>> begin Document

From: Richard Bridge
Date: 19 Feb 05 - 06:56 PM

Just finished Soul Music - underwhelmed. Quite a few nice variations of song titles, but the villainy of the music business generally understated and likewise the deviousness of the MU. The record industry escaped unscathed - and nothing about music lawyers!

Only a smidgeon of "too fast to live, too young to die" makes it, as well, not to mention the culture wars endemic in music fashions.

What about the deathwish of the Ramones, the Sex Pistols (yes, I got "Anarchy in the UK" thanks, but that's such a microcosm), Jan and Dean, and the Doors (or was the Librarian Little Richard or Rick Wakeman?), - not to mention Iggy Pop (not dead yet)

I think there were really two books, maybe three, in there fighting for space - one about music as sociopathy, one about DEATH'S psychology, and another about the psychology of death.

>> end Document

Challenges:
**1.** In the post about Soul Music, what does the writer say escaped unscathed?
**2.** Reproduce the post from "What about the" up to and including "(not dead yet)".
Rely solely on the post above for your answers.

>> begin Source excerpt

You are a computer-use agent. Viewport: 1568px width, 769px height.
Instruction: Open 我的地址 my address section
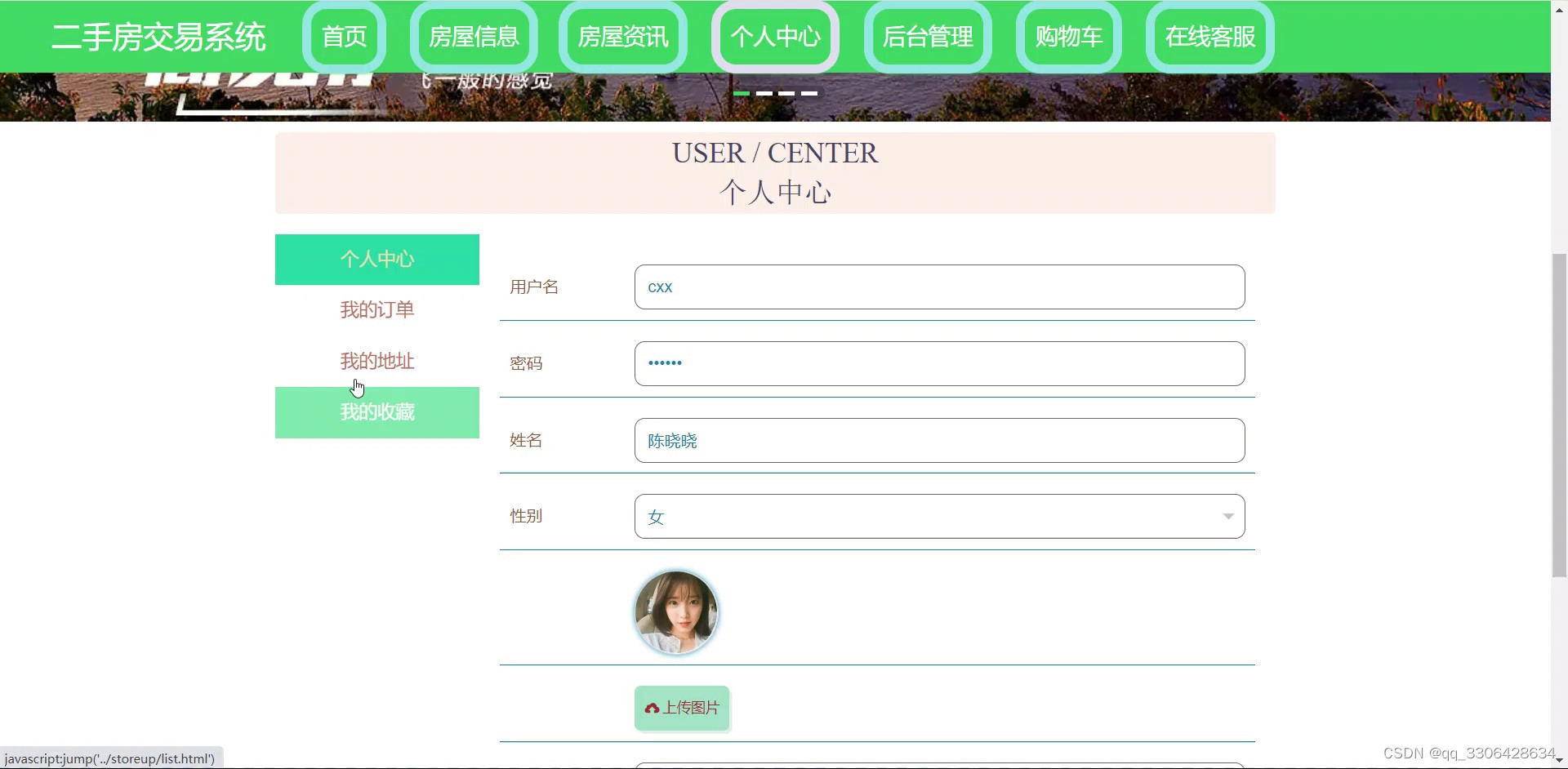(376, 361)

>> end Source excerpt

The answers:
**1.** The record industry.

**2.**
What about the deathwish of the Ramones, the Sex Pistols (yes, I got "Anarchy in the UK" thanks, but that's such a microcosm), Jan and Dean, and the Doors (or was the Librarian Little Richard or Rick Wakeman?), - not to mention Iggy Pop (not dead yet)